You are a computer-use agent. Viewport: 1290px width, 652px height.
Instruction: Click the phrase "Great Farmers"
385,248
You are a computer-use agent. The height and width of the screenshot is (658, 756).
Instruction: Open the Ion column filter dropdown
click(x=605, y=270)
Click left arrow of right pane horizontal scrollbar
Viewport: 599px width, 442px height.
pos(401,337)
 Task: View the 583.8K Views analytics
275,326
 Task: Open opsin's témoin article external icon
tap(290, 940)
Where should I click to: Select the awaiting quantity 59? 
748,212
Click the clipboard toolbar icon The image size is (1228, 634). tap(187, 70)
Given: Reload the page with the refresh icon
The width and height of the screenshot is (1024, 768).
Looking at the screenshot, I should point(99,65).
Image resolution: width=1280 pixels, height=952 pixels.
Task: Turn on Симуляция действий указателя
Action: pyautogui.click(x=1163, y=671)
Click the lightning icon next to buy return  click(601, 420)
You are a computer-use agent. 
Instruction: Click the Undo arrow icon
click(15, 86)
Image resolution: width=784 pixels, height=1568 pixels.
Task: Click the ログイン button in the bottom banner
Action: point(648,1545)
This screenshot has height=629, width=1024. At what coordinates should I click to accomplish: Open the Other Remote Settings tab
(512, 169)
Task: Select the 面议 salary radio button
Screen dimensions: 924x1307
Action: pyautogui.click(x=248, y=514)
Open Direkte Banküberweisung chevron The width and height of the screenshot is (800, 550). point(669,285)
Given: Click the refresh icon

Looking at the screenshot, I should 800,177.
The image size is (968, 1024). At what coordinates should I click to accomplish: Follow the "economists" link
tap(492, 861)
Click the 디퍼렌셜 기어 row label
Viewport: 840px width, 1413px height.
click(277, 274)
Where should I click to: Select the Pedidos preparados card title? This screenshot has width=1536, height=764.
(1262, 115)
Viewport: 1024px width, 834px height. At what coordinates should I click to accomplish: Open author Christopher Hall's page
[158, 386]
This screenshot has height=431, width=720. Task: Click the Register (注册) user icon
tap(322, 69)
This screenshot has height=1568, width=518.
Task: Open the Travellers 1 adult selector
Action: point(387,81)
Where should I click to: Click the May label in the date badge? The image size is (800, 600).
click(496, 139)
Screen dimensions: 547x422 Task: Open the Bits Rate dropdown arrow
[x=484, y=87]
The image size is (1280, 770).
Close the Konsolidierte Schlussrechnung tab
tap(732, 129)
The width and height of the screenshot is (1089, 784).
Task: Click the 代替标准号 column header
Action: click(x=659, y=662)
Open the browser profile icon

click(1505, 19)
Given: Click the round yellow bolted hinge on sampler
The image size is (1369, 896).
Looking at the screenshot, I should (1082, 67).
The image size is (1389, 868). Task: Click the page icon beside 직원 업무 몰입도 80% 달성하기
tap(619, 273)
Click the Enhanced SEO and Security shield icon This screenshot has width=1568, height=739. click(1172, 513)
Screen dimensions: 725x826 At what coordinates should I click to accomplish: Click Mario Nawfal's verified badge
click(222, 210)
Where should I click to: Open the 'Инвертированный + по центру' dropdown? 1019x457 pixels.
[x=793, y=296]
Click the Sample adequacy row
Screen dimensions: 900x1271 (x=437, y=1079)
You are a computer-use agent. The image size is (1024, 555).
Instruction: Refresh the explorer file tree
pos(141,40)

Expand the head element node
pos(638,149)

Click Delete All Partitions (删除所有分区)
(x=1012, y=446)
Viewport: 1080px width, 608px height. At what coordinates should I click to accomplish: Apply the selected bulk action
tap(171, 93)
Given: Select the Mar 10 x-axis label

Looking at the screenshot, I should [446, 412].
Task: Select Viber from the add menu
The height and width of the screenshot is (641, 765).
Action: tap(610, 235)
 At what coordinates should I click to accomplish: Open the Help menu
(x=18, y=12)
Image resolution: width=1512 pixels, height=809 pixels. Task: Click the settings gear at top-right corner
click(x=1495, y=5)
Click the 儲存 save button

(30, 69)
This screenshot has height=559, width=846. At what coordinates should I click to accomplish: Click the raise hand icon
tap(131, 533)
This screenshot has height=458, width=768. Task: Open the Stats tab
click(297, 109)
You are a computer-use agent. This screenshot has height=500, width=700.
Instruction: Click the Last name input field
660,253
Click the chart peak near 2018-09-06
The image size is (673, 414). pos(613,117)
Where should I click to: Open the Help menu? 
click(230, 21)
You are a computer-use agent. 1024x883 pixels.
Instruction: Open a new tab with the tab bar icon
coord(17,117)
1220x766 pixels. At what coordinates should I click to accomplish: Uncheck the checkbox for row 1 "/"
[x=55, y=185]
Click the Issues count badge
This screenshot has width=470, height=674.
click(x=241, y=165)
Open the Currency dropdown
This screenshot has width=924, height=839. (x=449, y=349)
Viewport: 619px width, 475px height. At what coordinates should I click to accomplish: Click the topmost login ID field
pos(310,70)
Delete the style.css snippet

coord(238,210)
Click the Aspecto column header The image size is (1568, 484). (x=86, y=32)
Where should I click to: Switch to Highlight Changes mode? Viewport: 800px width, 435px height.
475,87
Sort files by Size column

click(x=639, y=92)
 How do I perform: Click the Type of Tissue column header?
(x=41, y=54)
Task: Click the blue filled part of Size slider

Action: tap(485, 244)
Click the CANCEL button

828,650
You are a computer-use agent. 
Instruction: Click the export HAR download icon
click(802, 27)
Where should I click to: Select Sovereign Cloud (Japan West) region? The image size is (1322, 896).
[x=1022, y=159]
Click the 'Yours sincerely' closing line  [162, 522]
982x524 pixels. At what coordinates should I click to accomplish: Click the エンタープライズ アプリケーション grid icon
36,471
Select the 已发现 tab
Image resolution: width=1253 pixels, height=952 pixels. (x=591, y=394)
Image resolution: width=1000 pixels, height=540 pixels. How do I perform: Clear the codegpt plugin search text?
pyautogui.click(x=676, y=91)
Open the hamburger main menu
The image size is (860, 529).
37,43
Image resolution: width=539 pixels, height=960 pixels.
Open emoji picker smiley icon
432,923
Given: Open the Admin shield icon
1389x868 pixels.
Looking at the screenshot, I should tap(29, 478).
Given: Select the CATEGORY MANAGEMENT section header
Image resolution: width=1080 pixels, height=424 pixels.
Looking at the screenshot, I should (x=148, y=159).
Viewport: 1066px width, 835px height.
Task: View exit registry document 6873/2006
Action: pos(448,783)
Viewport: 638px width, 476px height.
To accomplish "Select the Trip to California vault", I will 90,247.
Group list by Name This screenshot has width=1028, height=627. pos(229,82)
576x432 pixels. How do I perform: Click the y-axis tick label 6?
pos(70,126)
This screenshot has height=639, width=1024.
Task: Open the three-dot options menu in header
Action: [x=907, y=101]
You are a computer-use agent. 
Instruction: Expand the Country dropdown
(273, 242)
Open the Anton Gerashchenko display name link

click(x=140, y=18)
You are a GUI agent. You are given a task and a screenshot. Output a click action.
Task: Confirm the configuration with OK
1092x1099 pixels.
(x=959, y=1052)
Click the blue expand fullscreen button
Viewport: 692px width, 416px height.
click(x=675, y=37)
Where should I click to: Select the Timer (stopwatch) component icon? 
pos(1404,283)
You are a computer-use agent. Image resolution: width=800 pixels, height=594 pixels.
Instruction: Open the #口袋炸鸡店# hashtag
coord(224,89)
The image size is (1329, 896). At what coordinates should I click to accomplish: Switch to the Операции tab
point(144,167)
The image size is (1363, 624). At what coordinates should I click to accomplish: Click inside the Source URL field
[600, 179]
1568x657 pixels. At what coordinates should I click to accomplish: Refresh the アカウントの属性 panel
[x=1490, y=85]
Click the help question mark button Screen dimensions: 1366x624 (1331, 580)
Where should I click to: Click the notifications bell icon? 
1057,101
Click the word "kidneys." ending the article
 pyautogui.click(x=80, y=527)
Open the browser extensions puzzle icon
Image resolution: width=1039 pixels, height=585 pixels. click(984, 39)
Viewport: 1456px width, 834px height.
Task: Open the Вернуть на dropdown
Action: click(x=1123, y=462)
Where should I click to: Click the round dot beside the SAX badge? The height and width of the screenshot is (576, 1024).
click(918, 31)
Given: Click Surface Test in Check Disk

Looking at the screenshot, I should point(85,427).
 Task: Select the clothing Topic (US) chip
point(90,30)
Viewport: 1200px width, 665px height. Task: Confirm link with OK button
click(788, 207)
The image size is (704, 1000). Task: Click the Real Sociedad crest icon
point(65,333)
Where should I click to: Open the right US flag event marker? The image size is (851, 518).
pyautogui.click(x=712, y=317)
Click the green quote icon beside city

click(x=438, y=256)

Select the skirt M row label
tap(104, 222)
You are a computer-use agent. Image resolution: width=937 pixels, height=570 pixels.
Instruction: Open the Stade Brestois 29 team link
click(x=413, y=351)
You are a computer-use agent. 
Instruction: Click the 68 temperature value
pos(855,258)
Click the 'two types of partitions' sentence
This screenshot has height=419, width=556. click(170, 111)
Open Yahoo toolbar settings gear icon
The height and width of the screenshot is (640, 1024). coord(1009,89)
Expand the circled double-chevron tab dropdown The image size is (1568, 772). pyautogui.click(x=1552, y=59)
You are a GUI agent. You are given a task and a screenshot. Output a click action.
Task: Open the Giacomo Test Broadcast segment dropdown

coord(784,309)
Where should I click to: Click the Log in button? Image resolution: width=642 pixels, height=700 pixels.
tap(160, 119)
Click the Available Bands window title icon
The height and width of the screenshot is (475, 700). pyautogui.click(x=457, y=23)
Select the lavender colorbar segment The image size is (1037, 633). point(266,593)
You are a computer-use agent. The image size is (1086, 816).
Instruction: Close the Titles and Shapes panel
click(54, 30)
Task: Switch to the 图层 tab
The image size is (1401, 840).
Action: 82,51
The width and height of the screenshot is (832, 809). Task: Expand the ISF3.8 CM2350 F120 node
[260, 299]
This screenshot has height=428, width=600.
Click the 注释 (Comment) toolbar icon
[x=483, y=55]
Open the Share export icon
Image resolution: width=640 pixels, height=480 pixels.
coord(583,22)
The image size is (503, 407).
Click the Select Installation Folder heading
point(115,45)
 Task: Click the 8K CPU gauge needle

▶ What is being asked
Reprint exactly the lines above that start at the one with "The image size is (860, 529)." and end at the one with "Given: Select the CATEGORY", keeping both and adding none.

▶ Reply to the exercise
The image size is (860, 529).
37,43
Image resolution: width=539 pixels, height=960 pixels.
Open emoji picker smiley icon
432,923
Given: Open the Admin shield icon
1389x868 pixels.
Looking at the screenshot, I should tap(29, 478).
Given: Select the CATEGORY MANAGEMENT section header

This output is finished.